▶ What to produce
Each entry below must be repeated word for word.

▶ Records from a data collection
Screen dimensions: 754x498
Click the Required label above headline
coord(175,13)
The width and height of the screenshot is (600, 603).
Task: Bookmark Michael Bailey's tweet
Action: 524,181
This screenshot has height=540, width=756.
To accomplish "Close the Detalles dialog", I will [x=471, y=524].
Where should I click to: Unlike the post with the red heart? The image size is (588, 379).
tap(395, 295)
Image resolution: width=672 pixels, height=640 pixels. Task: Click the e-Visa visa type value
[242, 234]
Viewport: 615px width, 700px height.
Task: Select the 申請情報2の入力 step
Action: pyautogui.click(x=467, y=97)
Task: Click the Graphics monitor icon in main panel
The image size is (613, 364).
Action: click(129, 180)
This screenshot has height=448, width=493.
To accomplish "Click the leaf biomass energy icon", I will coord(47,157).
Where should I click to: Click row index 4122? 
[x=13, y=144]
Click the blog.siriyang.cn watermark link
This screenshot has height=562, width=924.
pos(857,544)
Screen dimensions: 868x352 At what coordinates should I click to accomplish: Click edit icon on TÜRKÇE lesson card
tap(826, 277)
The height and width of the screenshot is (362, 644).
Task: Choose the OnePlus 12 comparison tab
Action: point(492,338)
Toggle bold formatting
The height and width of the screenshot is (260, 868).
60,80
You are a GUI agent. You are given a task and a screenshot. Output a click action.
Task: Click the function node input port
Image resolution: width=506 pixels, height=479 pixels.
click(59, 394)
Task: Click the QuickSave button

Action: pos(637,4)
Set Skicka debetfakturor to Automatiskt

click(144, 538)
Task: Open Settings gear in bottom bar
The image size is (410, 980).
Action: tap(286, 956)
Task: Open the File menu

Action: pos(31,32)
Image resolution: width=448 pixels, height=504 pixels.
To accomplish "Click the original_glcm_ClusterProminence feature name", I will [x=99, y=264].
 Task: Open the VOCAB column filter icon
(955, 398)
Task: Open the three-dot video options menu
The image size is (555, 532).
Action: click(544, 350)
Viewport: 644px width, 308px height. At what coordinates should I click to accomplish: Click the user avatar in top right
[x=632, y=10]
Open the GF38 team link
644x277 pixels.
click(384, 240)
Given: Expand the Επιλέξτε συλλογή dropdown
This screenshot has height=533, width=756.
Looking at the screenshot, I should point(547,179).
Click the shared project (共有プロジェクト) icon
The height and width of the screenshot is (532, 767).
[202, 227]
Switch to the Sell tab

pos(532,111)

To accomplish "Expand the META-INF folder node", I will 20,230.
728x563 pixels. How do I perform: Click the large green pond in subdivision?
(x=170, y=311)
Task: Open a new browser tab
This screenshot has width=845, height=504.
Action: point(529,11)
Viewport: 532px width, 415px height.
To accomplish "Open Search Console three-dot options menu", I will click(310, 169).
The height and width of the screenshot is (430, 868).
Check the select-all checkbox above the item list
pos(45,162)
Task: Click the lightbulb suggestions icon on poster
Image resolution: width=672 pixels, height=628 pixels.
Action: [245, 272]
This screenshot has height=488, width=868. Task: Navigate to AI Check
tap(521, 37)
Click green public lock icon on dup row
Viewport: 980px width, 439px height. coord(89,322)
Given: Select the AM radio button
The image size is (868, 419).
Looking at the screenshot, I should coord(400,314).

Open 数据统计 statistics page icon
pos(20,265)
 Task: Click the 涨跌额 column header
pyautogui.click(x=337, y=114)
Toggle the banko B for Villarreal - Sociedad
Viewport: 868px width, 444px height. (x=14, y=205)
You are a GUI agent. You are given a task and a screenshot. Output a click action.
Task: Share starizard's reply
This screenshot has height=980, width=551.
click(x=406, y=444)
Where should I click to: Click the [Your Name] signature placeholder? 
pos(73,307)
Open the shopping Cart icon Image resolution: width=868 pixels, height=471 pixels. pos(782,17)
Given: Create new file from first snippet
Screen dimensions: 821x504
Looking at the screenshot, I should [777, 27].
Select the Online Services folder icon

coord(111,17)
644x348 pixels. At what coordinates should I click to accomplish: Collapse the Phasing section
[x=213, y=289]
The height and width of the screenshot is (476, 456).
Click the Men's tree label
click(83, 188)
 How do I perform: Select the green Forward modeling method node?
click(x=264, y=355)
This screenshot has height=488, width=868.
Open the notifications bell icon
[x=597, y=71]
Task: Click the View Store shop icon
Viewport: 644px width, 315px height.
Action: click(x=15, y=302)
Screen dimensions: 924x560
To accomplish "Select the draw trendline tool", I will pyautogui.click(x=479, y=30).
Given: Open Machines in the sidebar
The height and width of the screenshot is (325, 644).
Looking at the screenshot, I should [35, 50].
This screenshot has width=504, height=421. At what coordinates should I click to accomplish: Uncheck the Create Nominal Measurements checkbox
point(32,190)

▶ Written solution
Screen dimensions: 754x498
Click the Required label above headline
coord(175,13)
The width and height of the screenshot is (600, 603).
Task: Bookmark Michael Bailey's tweet
Action: 524,181
This screenshot has height=540, width=756.
To accomplish "Close the Detalles dialog", I will [x=471, y=524].
Where should I click to: Unlike the post with the red heart? The image size is (588, 379).
tap(395, 295)
Image resolution: width=672 pixels, height=640 pixels. Task: Click the e-Visa visa type value
[242, 234]
Viewport: 615px width, 700px height.
Task: Select the 申請情報2の入力 step
Action: pyautogui.click(x=467, y=97)
Task: Click the Graphics monitor icon in main panel
The image size is (613, 364).
Action: click(129, 180)
This screenshot has height=448, width=493.
To accomplish "Click the leaf biomass energy icon", I will coord(47,157).
Where should I click to: Click row index 4122? 
[x=13, y=144]
Click the blog.siriyang.cn watermark link
This screenshot has height=562, width=924.
pos(857,544)
Screen dimensions: 868x352 At what coordinates should I click to accomplish: Click edit icon on TÜRKÇE lesson card
tap(826, 277)
The height and width of the screenshot is (362, 644).
Task: Choose the OnePlus 12 comparison tab
Action: point(492,338)
Toggle bold formatting
The height and width of the screenshot is (260, 868).
60,80
You are a GUI agent. You are given a task and a screenshot. Output a click action.
Task: Click the function node input port
Image resolution: width=506 pixels, height=479 pixels.
click(59, 394)
Task: Click the QuickSave button

Action: pos(637,4)
Set Skicka debetfakturor to Automatiskt

click(144, 538)
Task: Open Settings gear in bottom bar
The image size is (410, 980).
Action: tap(286, 956)
Task: Open the File menu

Action: pos(31,32)
Image resolution: width=448 pixels, height=504 pixels.
To accomplish "Click the original_glcm_ClusterProminence feature name", I will [x=99, y=264].
 Task: Open the VOCAB column filter icon
(955, 398)
Task: Open the three-dot video options menu
The image size is (555, 532).
Action: click(544, 350)
Viewport: 644px width, 308px height. At what coordinates should I click to accomplish: Click the user avatar in top right
[x=632, y=10]
Open the GF38 team link
644x277 pixels.
click(384, 240)
Given: Expand the Επιλέξτε συλλογή dropdown
This screenshot has height=533, width=756.
Looking at the screenshot, I should point(547,179).
Click the shared project (共有プロジェクト) icon
The height and width of the screenshot is (532, 767).
[202, 227]
Switch to the Sell tab

pos(532,111)

To accomplish "Expand the META-INF folder node", I will 20,230.
728x563 pixels. How do I perform: Click the large green pond in subdivision?
(x=170, y=311)
Task: Open a new browser tab
This screenshot has width=845, height=504.
Action: point(529,11)
Viewport: 532px width, 415px height.
To accomplish "Open Search Console three-dot options menu", I will click(310, 169).
The height and width of the screenshot is (430, 868).
Check the select-all checkbox above the item list
pos(45,162)
Task: Click the lightbulb suggestions icon on poster
Image resolution: width=672 pixels, height=628 pixels.
Action: [245, 272]
This screenshot has height=488, width=868. Task: Navigate to AI Check
tap(521, 37)
Click green public lock icon on dup row
Viewport: 980px width, 439px height. coord(89,322)
Given: Select the AM radio button
The image size is (868, 419).
Looking at the screenshot, I should coord(400,314).

Open 数据统计 statistics page icon
pos(20,265)
 Task: Click the 涨跌额 column header
pyautogui.click(x=337, y=114)
Toggle the banko B for Villarreal - Sociedad
Viewport: 868px width, 444px height. (x=14, y=205)
You are a GUI agent. You are given a task and a screenshot. Output a click action.
Task: Share starizard's reply
This screenshot has height=980, width=551.
click(x=406, y=444)
Where should I click to: Click the [Your Name] signature placeholder? 
pos(73,307)
Open the shopping Cart icon Image resolution: width=868 pixels, height=471 pixels. pos(782,17)
Given: Create new file from first snippet
Screen dimensions: 821x504
Looking at the screenshot, I should [777, 27].
Select the Online Services folder icon

coord(111,17)
644x348 pixels. At what coordinates should I click to accomplish: Collapse the Phasing section
[x=213, y=289]
The height and width of the screenshot is (476, 456).
Click the Men's tree label
click(83, 188)
 How do I perform: Select the green Forward modeling method node?
click(x=264, y=355)
This screenshot has height=488, width=868.
Open the notifications bell icon
[x=597, y=71]
Task: Click the View Store shop icon
Viewport: 644px width, 315px height.
Action: click(x=15, y=302)
Screen dimensions: 924x560
To accomplish "Select the draw trendline tool", I will pyautogui.click(x=479, y=30).
Given: Open Machines in the sidebar
The height and width of the screenshot is (325, 644).
Looking at the screenshot, I should [35, 50].
This screenshot has width=504, height=421. At what coordinates should I click to accomplish: Uncheck the Create Nominal Measurements checkbox
point(32,190)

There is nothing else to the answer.